DATA TO PROCESS:
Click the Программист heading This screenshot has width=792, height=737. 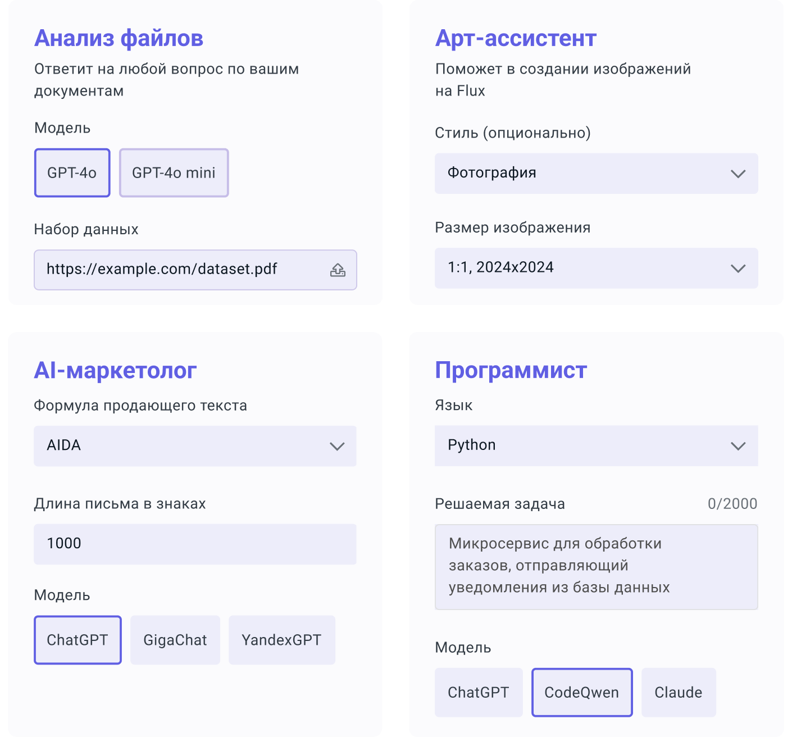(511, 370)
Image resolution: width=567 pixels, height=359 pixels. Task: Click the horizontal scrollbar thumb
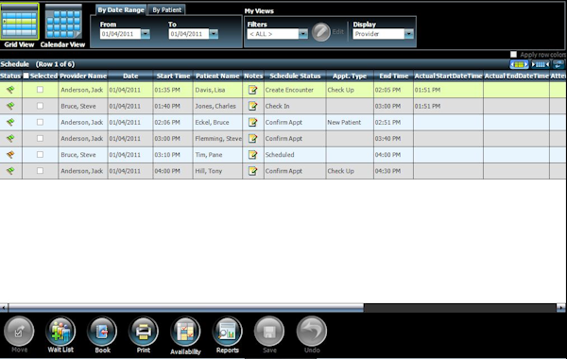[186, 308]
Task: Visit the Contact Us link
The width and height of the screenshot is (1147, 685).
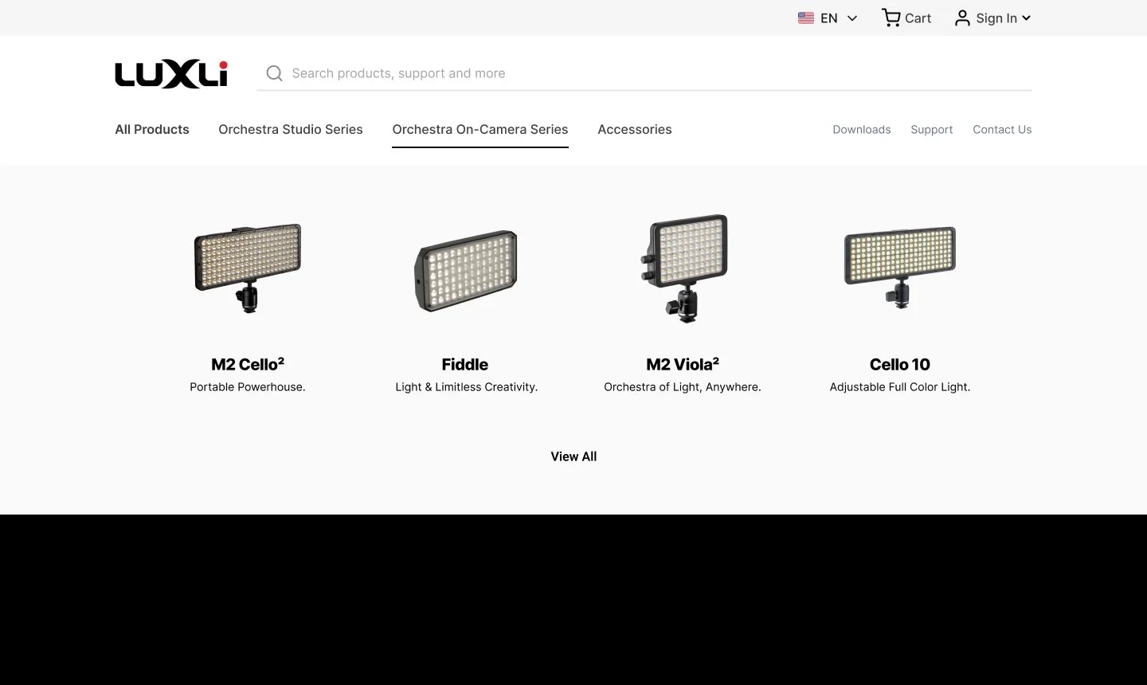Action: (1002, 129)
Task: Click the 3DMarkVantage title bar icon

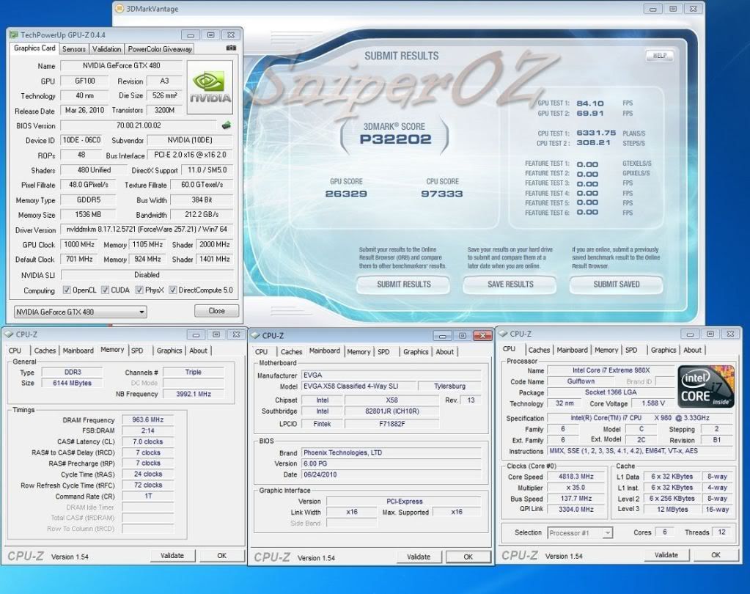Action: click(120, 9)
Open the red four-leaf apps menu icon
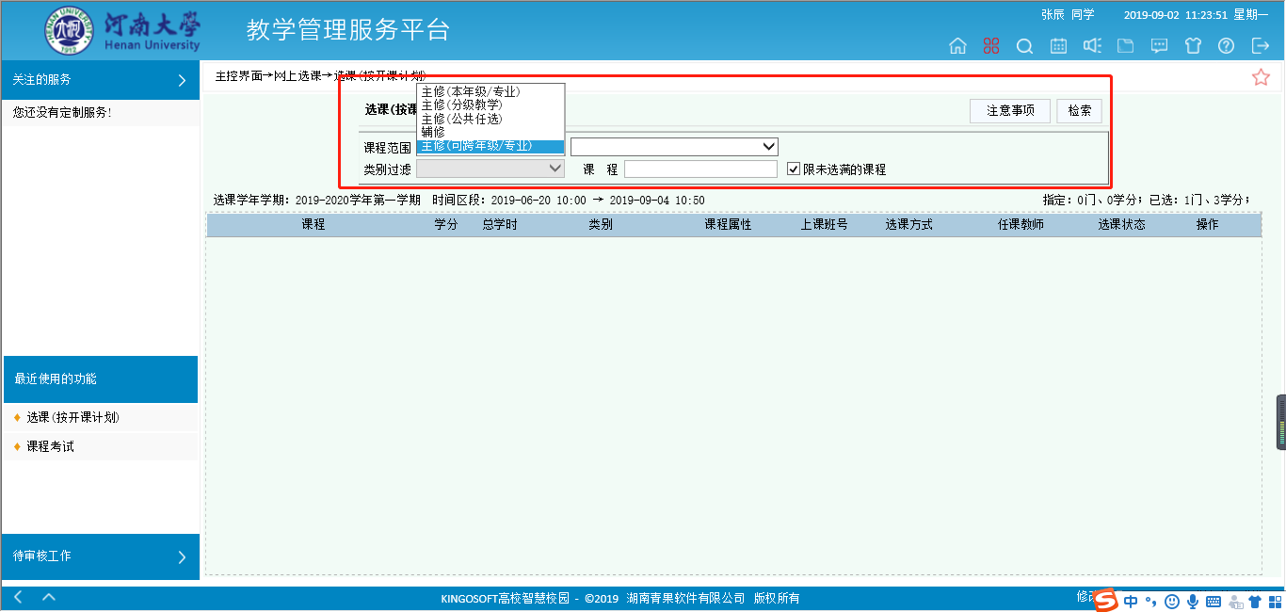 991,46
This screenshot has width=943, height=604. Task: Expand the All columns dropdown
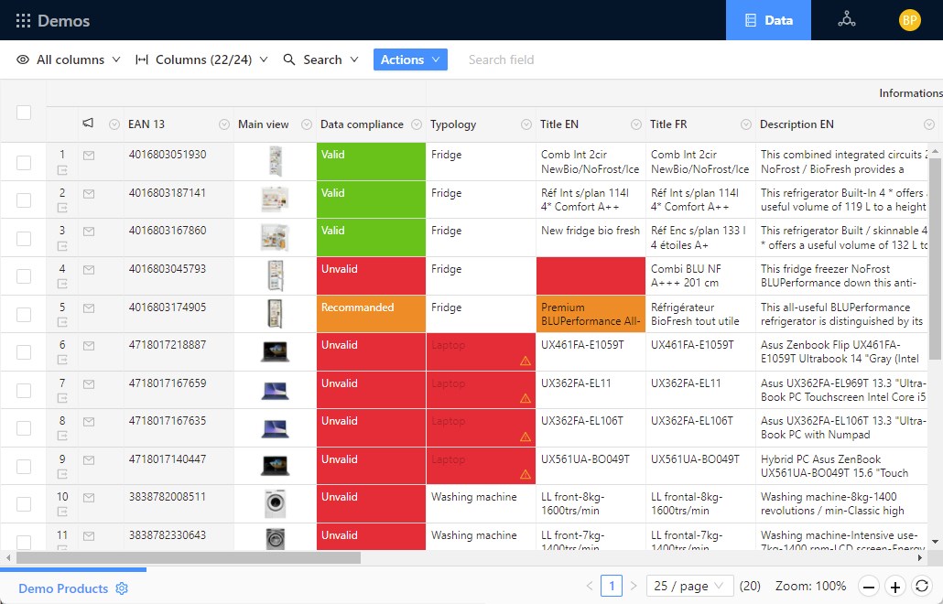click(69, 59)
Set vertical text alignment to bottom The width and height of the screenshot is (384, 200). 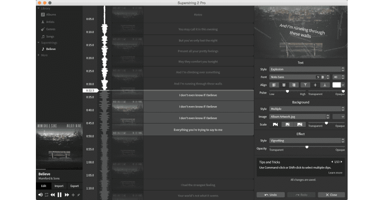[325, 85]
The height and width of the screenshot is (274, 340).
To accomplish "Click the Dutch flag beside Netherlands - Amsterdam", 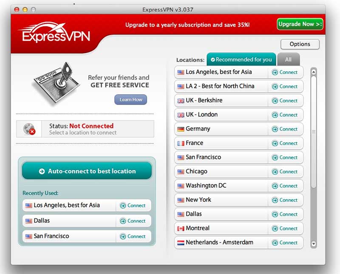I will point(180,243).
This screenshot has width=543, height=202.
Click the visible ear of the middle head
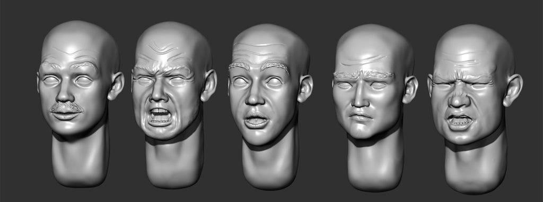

...

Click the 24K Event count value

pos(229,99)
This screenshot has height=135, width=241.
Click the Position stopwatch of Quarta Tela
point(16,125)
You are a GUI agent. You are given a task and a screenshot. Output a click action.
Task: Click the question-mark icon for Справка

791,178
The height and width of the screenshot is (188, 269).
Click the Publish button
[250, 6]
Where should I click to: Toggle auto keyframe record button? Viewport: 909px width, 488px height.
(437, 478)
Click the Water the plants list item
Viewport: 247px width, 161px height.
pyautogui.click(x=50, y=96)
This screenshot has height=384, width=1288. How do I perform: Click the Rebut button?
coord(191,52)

ACTIVITY: From the material above, copy exactly the lines between the line holding "This screenshot has width=543, height=202." and the line holding "Click the visible ear of the middle head", inclusive, and only those.

WRITTEN RESPONSE:
This screenshot has width=543, height=202.
Click the visible ear of the middle head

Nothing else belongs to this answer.